Locking myself out of my Linux Server (and breaking in again)
I have a little Linux VPS server that I use for various things. It runs some of the sites I’ve made over the years, and runs a Deluge, which if your not familiar, is a torrent client. It’s useful for seeding Linux ISOs and sharing files and whatnot.
A few months back I was going to update the server to the next Ubuntu version, when I noticed that my user didn’t have sudo rights. I tried to login as root, but I hadn’t set a root password. I think I had been using the root account with my ssh key, but somewhere along the line I had disabled root login without giving my other user account sudo access.a
So there I was, locked out of my server. I don’t have physical access, and the hosting provider can’t do anything short of re-imaging the machine. I did have backups of the sites on the server, but it would be a pain to set everything up again. So I started to size up my options.

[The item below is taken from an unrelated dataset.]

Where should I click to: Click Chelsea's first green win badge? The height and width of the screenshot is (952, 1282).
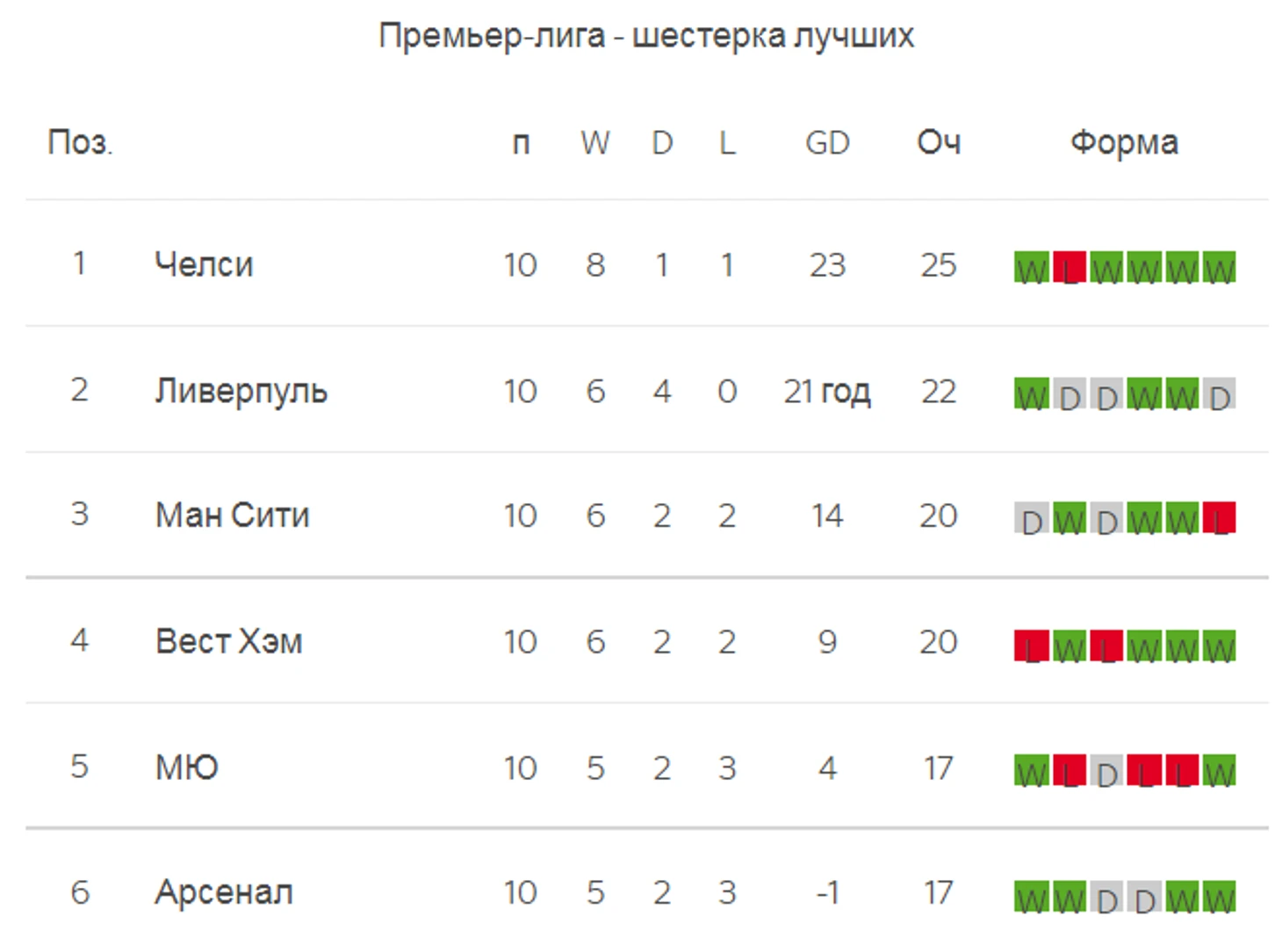(x=1031, y=267)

I did have a standard user account, with which I could log in and access my home directory. At this point, all I needed was a privilege escalation vulnerability and the sever would be mine again. I thought about attempting to exploit an old Linux CVE, but the system’s kernel was relatively recent, so that didn’t seem promising. At this point, I remembered a rather stupid mistake I had made when I was originally setting up the sever. I had forgotten to run the Deluge web UI under a normal user account. It was just running as root. The UI was running behind an SSH client cert, but I still had access. So if I could exploit Deluge in any way, I would have my server back.
(As an aside from the story, if you are running any web control or admin dashboard, you should really be using SSH client certificates to protect it. Public/private keys are vastly superior to passwords, and Nginx makes it relatively easy to set them up)
Next, I started to look through the Deluge web UI for anything useful. While digging through the settings, I came across plugins and as luck would have it, there was a Deluge plugin for running a custom script when a torrent was added or removed. From there it was a relatively simple matter of writing a bash script to set the root password, restarting Deluge which I ended up having to restart the entire box to do, and adding a torrent. From there I could su to the root user and the server was mine again.
The moral of this story is…don’t lose your root passwords, and make sure your sudo settings are correct. Also, if you’re running a web UI without strong security it may be easier than you think to exploit it and gain control of your server.